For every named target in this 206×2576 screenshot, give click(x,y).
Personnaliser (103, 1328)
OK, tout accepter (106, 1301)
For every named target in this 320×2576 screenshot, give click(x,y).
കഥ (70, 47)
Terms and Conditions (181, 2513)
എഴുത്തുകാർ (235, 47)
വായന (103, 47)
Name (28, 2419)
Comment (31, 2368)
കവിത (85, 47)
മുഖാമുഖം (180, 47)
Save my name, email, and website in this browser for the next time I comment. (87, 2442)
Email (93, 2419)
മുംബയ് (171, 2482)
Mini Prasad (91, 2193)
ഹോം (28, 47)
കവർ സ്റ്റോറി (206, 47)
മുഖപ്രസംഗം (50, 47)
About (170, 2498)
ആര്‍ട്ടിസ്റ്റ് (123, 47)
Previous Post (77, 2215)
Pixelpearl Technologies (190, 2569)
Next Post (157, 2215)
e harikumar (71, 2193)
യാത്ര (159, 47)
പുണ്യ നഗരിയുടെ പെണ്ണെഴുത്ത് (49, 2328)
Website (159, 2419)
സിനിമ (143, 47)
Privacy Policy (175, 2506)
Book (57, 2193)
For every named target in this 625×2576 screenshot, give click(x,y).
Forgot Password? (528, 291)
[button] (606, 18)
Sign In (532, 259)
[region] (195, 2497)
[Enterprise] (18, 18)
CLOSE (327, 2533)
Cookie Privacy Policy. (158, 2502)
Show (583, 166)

-*-*-

What the task requires:
Please copy, exactly as written, every line in the listing above from the line with "കവിത (85, 47)" up to and including the line with "[Enterprise] (18, 18)".

Response to the exercise:
കവിത (85, 47)
മുഖാമുഖം (180, 47)
Save my name, email, and website in this browser for the next time I comment. (87, 2442)
Email (93, 2419)
മുംബയ് (171, 2482)
Mini Prasad (91, 2193)
ഹോം (28, 47)
കവർ സ്റ്റോറി (206, 47)
മുഖപ്രസംഗം (50, 47)
About (170, 2498)
ആര്‍ട്ടിസ്റ്റ് (123, 47)
Previous Post (77, 2215)
Pixelpearl Technologies (190, 2569)
Next Post (157, 2215)
e harikumar (71, 2193)
യാത്ര (159, 47)
പുണ്യ നഗരിയുടെ പെണ്ണെഴുത്ത് (49, 2328)
Website (159, 2419)
സിനിമ (143, 47)
Privacy Policy (175, 2506)
Book (57, 2193)
For every named target in this 625×2576 screenshot, give click(x,y).
Forgot Password? (528, 291)
[button] (606, 18)
Sign In (532, 259)
[region] (195, 2497)
[Enterprise] (18, 18)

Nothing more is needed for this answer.